The first graphic below plots num_titles, which is the total number of unique titles that appear on either list (and therefore an analog for author popularity or fame), against the author’s highest rated book on Goodreads.

There appears to be a roughly linear, positive relationship - so, a popular author may expect higher ratings by fans on Goodreads.

ggplot(data = top_auth_hist, aes(x = num_titles, y = best_rating)) +
  geom_point() +
  scale_x_binned() +
  geom_smooth(method = "lm") +
  labs(x = "Number of successful titles",
       y = "Top Mean User Rating", 
       title = "Highest Rating on Goodreads for Top Authors")

This second plot shows the relationship between author popularity and their average rank when on the Bestseller list.

In contrast, there appears to be a negative linear relationship, which could possibly indicate that the more famous an author is, the less likely their books are to achieve high ranks on the bestseller list.

ggplot(data = top_auth_hist, aes(x = num_titles, y = mean_rank)) +
  geom_point() +
  scale_y_reverse() +
  scale_x_binned() +
  geom_smooth(method = "lm") +
  labs(x = "Number of successful titles",
       y = "Rank",
       title = "Average Rank When Appearing on the NY Times Bestsellers List")

m_author <- lm(mean_rating ~ total_ratings + mean_weeks, data = top_auth_hist)
summary(m_author)
## 
## Call:
## lm(formula = mean_rating ~ total_ratings + mean_weeks, data = top_auth_hist)
## 
## Residuals:
##      Min       1Q   Median       3Q      Max 
## -0.40600 -0.11275 -0.01809  0.12048  0.42370 
## 
## Coefficients:
##                Estimate Std.

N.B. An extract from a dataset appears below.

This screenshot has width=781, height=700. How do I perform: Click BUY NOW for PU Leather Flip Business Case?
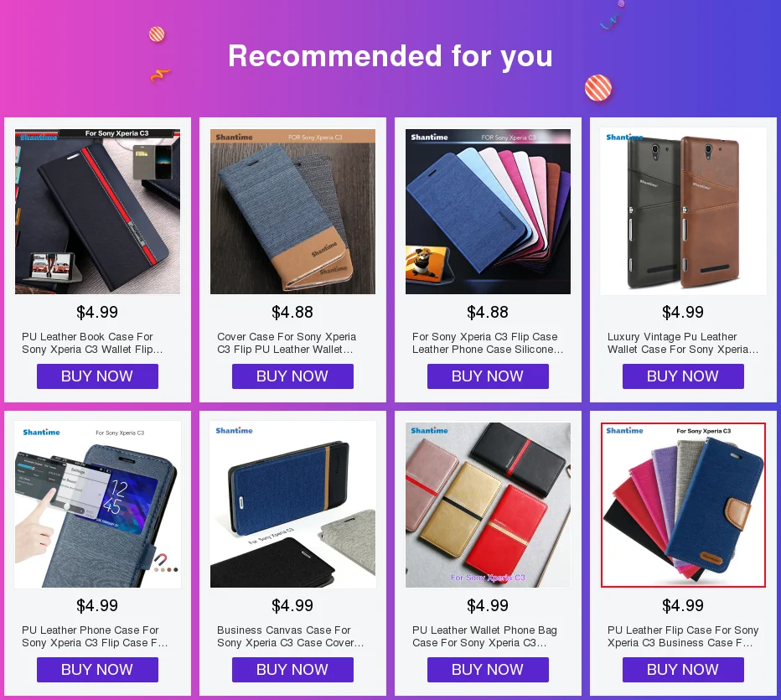click(x=683, y=670)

Error t value Pr(>|t|)    
## (Intercept)   4.036e+00  4.893e-02  82.480   <2e-16 ***
## total_ratings 4.381e-08  2.916e-08   1.503    0.146    
## mean_weeks    2.772e-04  2.831e-04   0.979    0.337    
## ---
## Signif. codes:  0 '***' 0.001 '**' 0.01 '*' 0.05 '.' 0.1 ' ' 1
## 
## Residual standard error: 0.2078 on 24 degrees of freedom
##   (6 observations deleted due to missingness)
## Multiple R-squared:  0.1218, Adjusted R-squared:  0.04864 
## F-statistic: 1.665 on 2 and 24 DF,  p-value: 0.2104

The multiple linear model above calculates if the y-value mean_rating on Goodreads can be predicted by the total_ratings (another measure of popularity for an author) in combination with mean_weeks, the average number of weeks that the author’s books will appear on the NY Times lists.

With the small multiple R-squared and elevated P-values for both predictors, the effect of author popularity on mean rating on Goodreads is not statistically significant.

The residuals are checked below to confirm if the conditions for regression are reasonable. On the residual plot, the fitted values are generally clustered without a pattern around the 0 line, even though there are outliers on the right. On the normal probability plot, the residuals appear nearly normal as well.

ggplot(data = m_author, aes(x = .fitted, y = .resid)) +
  geom_point() +
  geom_hline(yintercept = 0, linetype = "dashed") +
  xlab("Fitted values") +
  ylab("Residuals")

ggplot(data = m_author, aes(sample = .resid)) +
  stat_qq()

Conclusion

In conclusion, the analysis of the combined datasets revealed that there is little to no significant relationship between author popularity and higher ratings. Despite validating the linear model, the lack of a strong correlation suggests that other factors, such as content quality, genre preferences, or marketing efforts, may play a more prominent role in influencing ratings. This insight highlights the complexity of rating dynamics and underscores the need for further investigation into additional variables that may better explain these patterns.